Over the past years we have been involved in a forward genetic screen aiming at identification of gas exchange mutants. Surprisingly, multiple mutants identified during this project are not impaired in stomatal movements. These, non-trivial mutants, depending on the assay used, can phenocopy stomatal mutants and are the major interest of our group.
Among mutants that often phenocopy stomatal mutants are those impaired in synthesis of leaf epidermal cuticle, or establishment of epidermal cell adhesion. Because of the loss of epidermal barriers to water vapor, such mutants exhibit elevated loss of water from detached leaves.
We map and characterize the cell adhesion mutants to broaden the landscape of genetic factors affecting cell adhesion.
Stomata are epidermal pores surrounded by pairs of guard cells that balance transpiration and uptake of CO2 for photosynthesis. Guard cells respond to multiple environmental factors, e.g., light, leaf internal CO2 concentration, drought, low air humidity, pathogens and air pollutants such as ozone (O3), to optimize CO2 uptake and control water loss, or prevent the entry of pathogens into the leaf tissue. Mechanically, opening and closing of stomatal pores is achieved through changes in guard cell volume and turgor pressure which in turn are regulated by the activity of multiple ion channels localized (mostly) at the guard cell plasma membrane.

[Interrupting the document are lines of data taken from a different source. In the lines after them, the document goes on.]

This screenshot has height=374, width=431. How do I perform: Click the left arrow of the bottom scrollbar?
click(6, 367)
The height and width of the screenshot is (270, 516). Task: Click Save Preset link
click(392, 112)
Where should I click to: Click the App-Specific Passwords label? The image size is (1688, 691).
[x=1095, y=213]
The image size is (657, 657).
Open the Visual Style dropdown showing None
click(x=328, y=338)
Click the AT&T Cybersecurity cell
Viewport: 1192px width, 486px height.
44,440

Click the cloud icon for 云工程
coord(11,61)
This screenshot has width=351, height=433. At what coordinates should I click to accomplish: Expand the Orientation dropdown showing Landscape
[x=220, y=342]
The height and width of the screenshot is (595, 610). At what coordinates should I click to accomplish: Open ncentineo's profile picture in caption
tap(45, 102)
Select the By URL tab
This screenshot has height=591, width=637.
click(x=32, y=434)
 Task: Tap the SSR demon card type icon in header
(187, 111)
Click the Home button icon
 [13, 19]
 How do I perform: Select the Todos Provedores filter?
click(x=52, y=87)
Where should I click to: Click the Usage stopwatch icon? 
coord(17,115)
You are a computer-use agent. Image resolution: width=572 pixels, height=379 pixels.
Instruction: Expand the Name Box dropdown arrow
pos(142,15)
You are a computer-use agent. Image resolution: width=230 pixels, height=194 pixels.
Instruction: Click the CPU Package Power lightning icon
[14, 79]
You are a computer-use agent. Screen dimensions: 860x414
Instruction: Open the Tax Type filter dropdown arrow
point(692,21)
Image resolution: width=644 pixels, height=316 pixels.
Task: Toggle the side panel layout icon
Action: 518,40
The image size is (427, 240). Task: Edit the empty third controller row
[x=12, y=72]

Guard cell signaling, along with cuticle impermeable to water vapor, and tight adhesion between epidermal pavement cells are crucial to restrict uncontrolled transpiration.
However, we recently characterized a cell wall mutant exhibiting high loss of water from detached leaves that can not be explained by the loss of cell adhesion, impaired cuticule deposition, or inability to close stomata. We continue to work on this problem with the aim to expand the current models of plant gas exchange.